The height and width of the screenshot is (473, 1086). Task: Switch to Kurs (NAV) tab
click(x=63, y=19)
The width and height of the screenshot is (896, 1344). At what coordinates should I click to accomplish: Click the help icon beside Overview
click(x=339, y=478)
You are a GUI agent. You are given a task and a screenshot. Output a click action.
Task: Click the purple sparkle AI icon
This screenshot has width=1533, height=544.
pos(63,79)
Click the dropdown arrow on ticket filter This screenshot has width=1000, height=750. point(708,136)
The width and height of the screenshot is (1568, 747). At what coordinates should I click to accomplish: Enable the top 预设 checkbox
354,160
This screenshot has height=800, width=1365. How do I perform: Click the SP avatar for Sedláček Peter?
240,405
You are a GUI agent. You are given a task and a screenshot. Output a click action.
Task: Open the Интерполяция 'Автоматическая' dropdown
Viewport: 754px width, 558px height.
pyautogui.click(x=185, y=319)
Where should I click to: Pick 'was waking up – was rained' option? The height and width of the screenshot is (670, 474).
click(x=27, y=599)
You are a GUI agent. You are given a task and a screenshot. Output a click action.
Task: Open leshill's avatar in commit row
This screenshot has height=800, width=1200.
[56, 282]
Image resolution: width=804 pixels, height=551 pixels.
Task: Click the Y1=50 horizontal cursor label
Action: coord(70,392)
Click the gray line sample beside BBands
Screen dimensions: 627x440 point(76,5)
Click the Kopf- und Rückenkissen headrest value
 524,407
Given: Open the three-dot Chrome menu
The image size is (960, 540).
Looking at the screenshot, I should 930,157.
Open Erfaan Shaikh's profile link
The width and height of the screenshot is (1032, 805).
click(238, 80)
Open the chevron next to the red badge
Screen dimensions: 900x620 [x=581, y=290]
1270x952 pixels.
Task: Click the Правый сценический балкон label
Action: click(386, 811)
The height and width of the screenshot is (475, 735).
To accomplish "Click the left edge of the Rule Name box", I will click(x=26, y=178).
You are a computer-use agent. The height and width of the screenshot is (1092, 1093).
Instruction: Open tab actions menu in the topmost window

What the exercise asks
Every line in the material must be retyped exactly, with none omitted.

Response to the exercise
The height and width of the screenshot is (473, 1086). Task: Switch to Kurs (NAV) tab
click(x=63, y=19)
The width and height of the screenshot is (896, 1344). At what coordinates should I click to accomplish: Click the help icon beside Overview
click(x=339, y=478)
You are a GUI agent. You are given a task and a screenshot. Output a click action.
Task: Click the purple sparkle AI icon
This screenshot has width=1533, height=544.
pos(63,79)
Click the dropdown arrow on ticket filter This screenshot has width=1000, height=750. point(708,136)
The width and height of the screenshot is (1568, 747). At what coordinates should I click to accomplish: Enable the top 预设 checkbox
354,160
This screenshot has height=800, width=1365. How do I perform: Click the SP avatar for Sedláček Peter?
240,405
You are a GUI agent. You are given a task and a screenshot. Output a click action.
Task: Open the Интерполяция 'Автоматическая' dropdown
Viewport: 754px width, 558px height.
pyautogui.click(x=185, y=319)
Where should I click to: Pick 'was waking up – was rained' option? The height and width of the screenshot is (670, 474).
click(x=27, y=599)
You are a GUI agent. You are given a task and a screenshot. Output a click action.
Task: Open leshill's avatar in commit row
This screenshot has height=800, width=1200.
[56, 282]
Image resolution: width=804 pixels, height=551 pixels.
Task: Click the Y1=50 horizontal cursor label
Action: coord(70,392)
Click the gray line sample beside BBands
Screen dimensions: 627x440 point(76,5)
Click the Kopf- und Rückenkissen headrest value
 524,407
Given: Open the three-dot Chrome menu
The image size is (960, 540).
Looking at the screenshot, I should 930,157.
Open Erfaan Shaikh's profile link
The width and height of the screenshot is (1032, 805).
click(238, 80)
Open the chevron next to the red badge
Screen dimensions: 900x620 [x=581, y=290]
1270x952 pixels.
Task: Click the Правый сценический балкон label
Action: click(386, 811)
The height and width of the screenshot is (475, 735).
To accomplish "Click the left edge of the Rule Name box", I will click(x=26, y=178).
You are a computer-use agent. The height and width of the screenshot is (1092, 1093).
Instruction: Open tab actions menu in the topmost window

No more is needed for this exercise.